[Rows of pointing data]
══════════
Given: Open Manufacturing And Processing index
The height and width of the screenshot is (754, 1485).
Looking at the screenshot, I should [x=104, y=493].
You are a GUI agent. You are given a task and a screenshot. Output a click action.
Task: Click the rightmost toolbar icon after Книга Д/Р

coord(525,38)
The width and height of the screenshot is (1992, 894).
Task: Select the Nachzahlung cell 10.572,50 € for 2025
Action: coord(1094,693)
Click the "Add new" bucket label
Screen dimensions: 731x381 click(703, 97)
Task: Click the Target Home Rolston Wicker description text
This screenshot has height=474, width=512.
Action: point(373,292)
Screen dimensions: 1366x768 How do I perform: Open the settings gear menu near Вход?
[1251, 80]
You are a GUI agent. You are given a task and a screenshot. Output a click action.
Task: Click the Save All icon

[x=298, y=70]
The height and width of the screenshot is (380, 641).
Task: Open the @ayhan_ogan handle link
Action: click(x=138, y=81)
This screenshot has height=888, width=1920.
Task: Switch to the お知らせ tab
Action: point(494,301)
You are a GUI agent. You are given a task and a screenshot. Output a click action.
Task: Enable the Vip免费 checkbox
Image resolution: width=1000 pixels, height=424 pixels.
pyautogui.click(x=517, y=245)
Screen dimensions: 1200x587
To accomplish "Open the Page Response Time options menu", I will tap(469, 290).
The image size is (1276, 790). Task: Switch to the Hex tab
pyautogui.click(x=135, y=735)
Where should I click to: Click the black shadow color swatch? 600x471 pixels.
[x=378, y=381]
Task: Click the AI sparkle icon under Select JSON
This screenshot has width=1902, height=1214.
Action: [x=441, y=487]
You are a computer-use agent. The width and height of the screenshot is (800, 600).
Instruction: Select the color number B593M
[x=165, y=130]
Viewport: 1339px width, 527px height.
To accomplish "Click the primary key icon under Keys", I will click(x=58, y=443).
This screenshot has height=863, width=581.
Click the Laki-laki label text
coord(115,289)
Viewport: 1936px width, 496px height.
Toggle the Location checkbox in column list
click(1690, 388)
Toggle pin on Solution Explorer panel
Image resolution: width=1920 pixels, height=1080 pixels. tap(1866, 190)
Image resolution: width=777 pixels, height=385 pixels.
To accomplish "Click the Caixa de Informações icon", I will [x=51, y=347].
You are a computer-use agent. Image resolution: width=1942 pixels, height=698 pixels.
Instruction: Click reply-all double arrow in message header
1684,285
══════════
**WHAT YOU ARE ASKED TO DO**
Duplicate the rows above word for word, starting with the line that contains "The image size" and ending with the line that contains "will click(x=58, y=443).", both of those lines included.

**FULL OUTPUT**
The image size is (1276, 790). Task: Switch to the Hex tab
pyautogui.click(x=135, y=735)
Where should I click to: Click the black shadow color swatch? 600x471 pixels.
[x=378, y=381]
Task: Click the AI sparkle icon under Select JSON
This screenshot has width=1902, height=1214.
Action: [x=441, y=487]
You are a computer-use agent. The width and height of the screenshot is (800, 600).
Instruction: Select the color number B593M
[x=165, y=130]
Viewport: 1339px width, 527px height.
To accomplish "Click the primary key icon under Keys", I will click(x=58, y=443).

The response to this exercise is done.